Machine Learning is the study of computer algorithms that improves automatically through experience. It seems like a subset of Artificial Intelligence. ML algorithms build a mathematical model based on sample data, known as trained data. In this blog we will look at various key factors to consider while choosing machine learning models.
Well, there is no straightforward and sure-shot answer for key factors on Machine Learning. The answer depends on many factors like the problem statement and the kind of output one wants to type and size of the data, features, and observations in the data.
Here are some important considerations while choosing an algorithm.
- Size of the trained data:
It is usually recommended to gather a good amount of data to get reliable predictions. However, many a time, the availability of data is a constraint. So, if the trained data is smaller or if the dataset has a fewer number of observations and a higher number of features.
If the trained data is sufficiently large and the number of observations is higher as compared to the number of features, one can go for low bias/ high variance algorithms like KNN, Decision trees, or Kernel SVM.

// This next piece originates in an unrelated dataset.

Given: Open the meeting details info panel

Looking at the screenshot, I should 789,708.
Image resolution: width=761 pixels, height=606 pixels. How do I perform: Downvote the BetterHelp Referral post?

Accuracy of a model means that the function predicts a response value for a given observation, which is close to the true response value for that observation. A highly interpretable algorithm means that one can easily understand how any individual predictor is associated with the response while the flexible models give higher accuracy at the cost of low interpretability.
Now, to use which algorithm depends on the objective of the business problem.
- Speed or Training time:
Higher accuracy typically means higher training time. Also, algorithms require more time to train on large training data. In real-world applications, the choice of algorithm is driven by these two factors predominantly.
Algorithms like Naïve Bayes and Linear and Logistic regression are easy to implement and quick to run.
Algorithms like SVM, which involve tuning of parameters, Neural networks with high convergence time, and random forests, need a lot of time to train the data.
Many algorithms work on the assumption that classes can be separated by a straight line. Examples include logistic regression and support vector machines.
The linear regression algorithm assumes that data follows a straight line. If the data is linear, then these algorithms perform quite well.
The best way to find out the linearity is to either fit a linear line or run a logistic regression or SVM and check for residual errors.
- Several numbers of features:
The dataset may have a large number of features that may not all be relevant ad significant. For a certain type of data, such as genetics or textual, the number of features can be very large compared to the number of data points. A large number of features can bog down some learning algorithms, making training time unfeasibly long.
- SVM is better suited in case of data with large feature space and lesser observations.
- PCA and feature selection techniques should be used to reduce dimensionality and select important features.
Here is a simple overview of some techniques and algorithms in machine learning. Furthermore, there are more and more techniques that apply to machine learning as a solution. In the future, machine learning will play an important role in our daily life. So, these were just some of the key factors for choosing machine learning models.